When should I get treatment?

  • In order to be diagnosed with hypertension, a physician needs two separate readings above goal and two separate visits.
  • Many physicians like to have their patient monitor blood pressures at home so that they may differentiate between true hypertension and “white coat syndrome”.

What is white coat syndrome?

  • The body’s response to stress will automatically increase your blood pressure. Some people find coming to a doctor’s visit very stressful, and in turn, their blood pressure will be elevated.
  • Some individuals will have this response even if they do not feel as if they are anxious about being at the doctor.
  • You cannot be diagnosed with white coat syndrome without having appropriate home blood pressure monitoring to prove that your pressures are normal away from the clinical setting.

Are there remedies besides medications?

  • Yes! Some patients with mild elevations in blood pressure can bring their pressures down to goal with diet adjustment, exercise, stress reduction, and weight loss.

What causes someone to have high blood pressure?

  • Lifestyle plays a role in developing hypertension.
    • Persistent stress
    • High salt diet
    • Sedentary lifestyle
    • Excessive alcohol use
  • Hypertension can be caused by genetics. Some of these patients will need some form of treatment for their blood pressure no matter how hard they work on lifestyle changes.
    • African-Americans have a greater risk of developing hypertension. It tends to be more severe, occurs earlier, and causes greater damage than in non-black patients.
  • Some medications can cause high blood pressure and should be used with caution in those with hypertension.
    • Oral contraceptives (birth control pills)
    • NSAIDs (nonsteroidal anti-inflammatory drugs), especially taken chronically
    • Certain antidepressants
    • Steroids
    • Certain decongestants
    • Certain weight loss medications
    • Stimulant ADHD medications
    • Illicit drugs, especially methamphetamine and cocaine
  • Certain medical conditions can also cause hypertension. Physicians often look for these secondary causes before diagnosing a patient with essential (primary) hypertension.
    • Obstrucive sleep apnea
    • Fibromuscular dysplasia
    • Primary kidney disease
    • Thyroid disorders
    • Other hormonal disorders (aldosterone, parathyroid hormone)
    • Polycythemia

What will happen to me if I don’t get my hypertension treated?

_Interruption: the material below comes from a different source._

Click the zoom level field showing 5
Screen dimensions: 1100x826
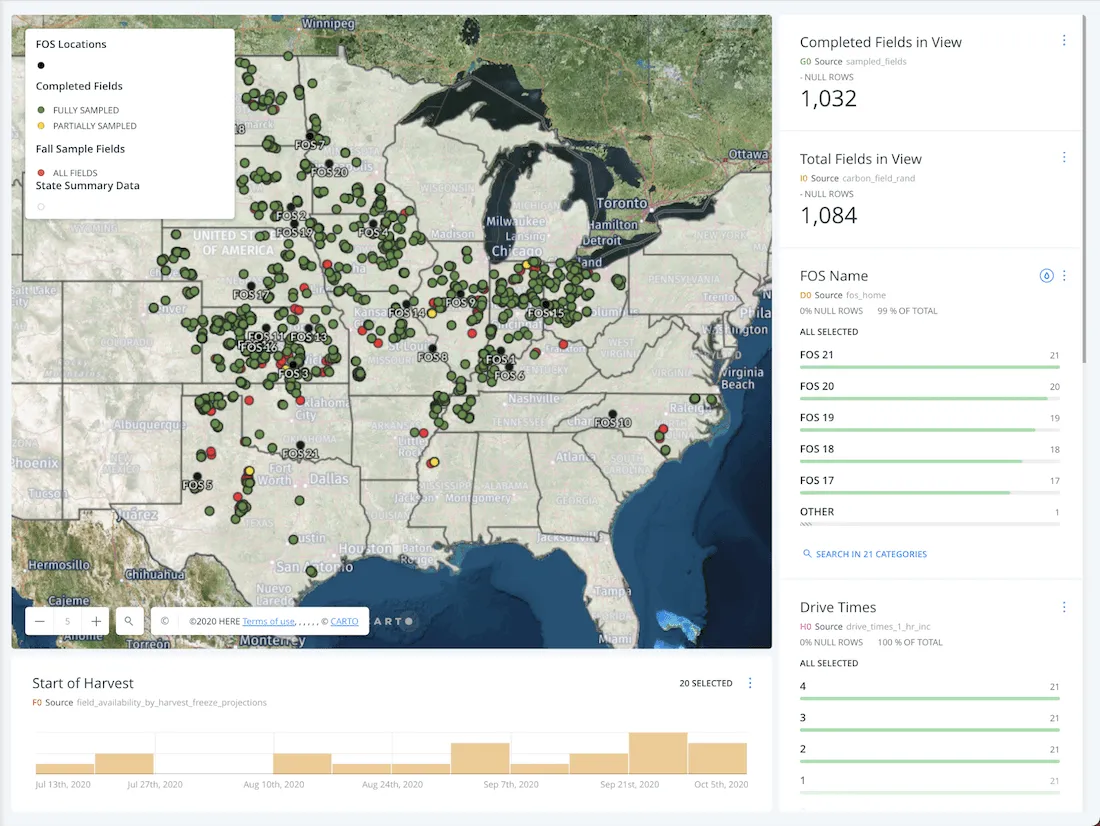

  • High blood pressure is a silent killer, as the title suggests. Untreated, it can cause many health issues including:
    •  increased risk of heart attack and heart failure
    •  kidney disease and eventually kidney failure
    •  worsening vision or blindness
    •  stroke
  • Hypertension is the most important modifiable risk factor for premature cardiovascular disease. It is now even more common than cigarette smoking!
  • Risk of having a complication increases as the blood pressure increases.